Sulla carta, l’Agenzia delle Entrate potrà utilizzare le informazioni contenute nelle banche dati a cui ha accesso e alzare l’asticella, proponendo di accordarsi su una cifra superiore rispetto a quelle dichiarate negli anni precedenti. Tuttavia, si tratterebbe di un’offerta assai poco conveniente per il destinatario. Risultato: tutti i benefici del concordato andranno anche a contribuenti che in passato – stando a un’elaborazione de Il Sole 24 Ore – hanno dichiarato in media il 68,5% in meno rispetto a quelli virtuosi, senza pretendere in cambio un salto di qualità nella loro fedeltà fiscale: un chiaro incentivo a continuare a nascondere ricavi, tanto più se si considera che, qualora scoperto, chi occulta meno del 30% del dichiarato non decadrà dall’istituto. Messaggio che potrebbe avere impatti non trascurabili sulla cosiddetta compliance.

La relazione tecnica che accompagnava il provvedimento ipotizzava poco più di 600 milioni di introiti annui aggiuntivi, tutti però derivanti dalla necessità di arrivare a un punteggio ISA di almeno 8 per poter accedere alla nuova opzione. Nel momento in cui questo requisito viene meno, i conti non tornano e i ricavi dello Stato rischiano di ridursi in maniera significativa. Un condono generalizzato e legalizzato, insomma.

Secondo i dati ufficiali forniti dal Ministero delle Finanze tra i lavoratori autonomi e le partite IVA si registra un tax gap medio del 70%. Concordare un piccolo incremento di base imponibile sul dichiarato significa rinunciare a recuperare l’evasione, anzi piuttosto a legalizzarla.

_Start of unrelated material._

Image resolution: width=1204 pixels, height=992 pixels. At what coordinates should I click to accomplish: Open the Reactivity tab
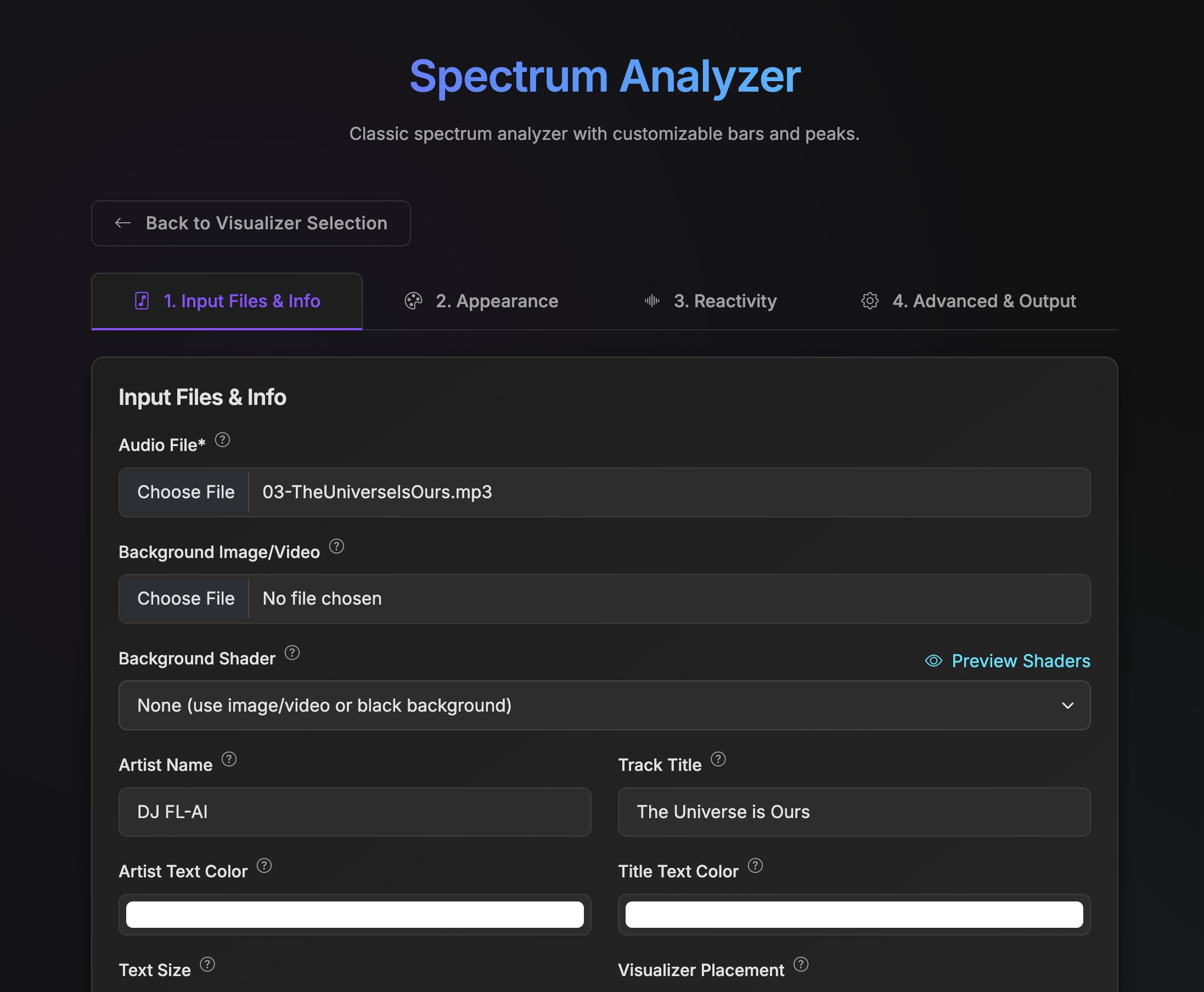pyautogui.click(x=710, y=301)
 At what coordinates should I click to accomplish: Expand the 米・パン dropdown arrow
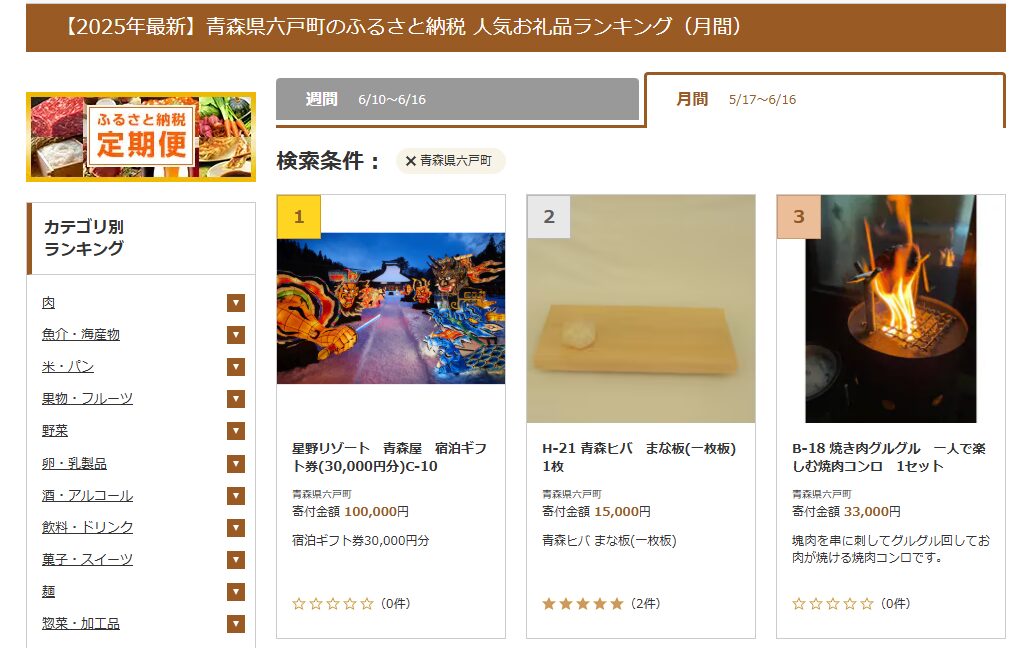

Certo, dovranno continuare a emettere fatture e a versare l’IVA, ma è bene ricordare che tra quelli interessati dal decreto ci sono anche le partite Iva che dichiarando meno di 85 mila euro e che pagano una tassa forfettaria al 15% e non l’IVA. In un Paese ideale, dove tutti e tutte, lavoratori dipendenti, pensionati ma anche autonomi, piccoli imprenditori e partite Iva versano tutte le tasse proporzionalmente al proprio reddito, un provvedimento come quello del concordato preventivo potrebbe essere strumento utile a semplificare le procedure fiscali per ciascun contribuente. Ma nell’Italia del 2024, che registra un’evasione fiscale che si aggira attorno ai 100 miliardi annui, ridotta rispetto ai 120 degli scorsi anni solo grazie alla fatturazione elettronica, che ha costretto chi non lo faceva – almeno in parte – a versare l’IVA dovuta.

Di conseguenza, oggi la tassa più evasa è diventata proprio l’Irpef, quella che, così, grava quasi interamente sulle spalle di lavoratori dipendenti e pensionati.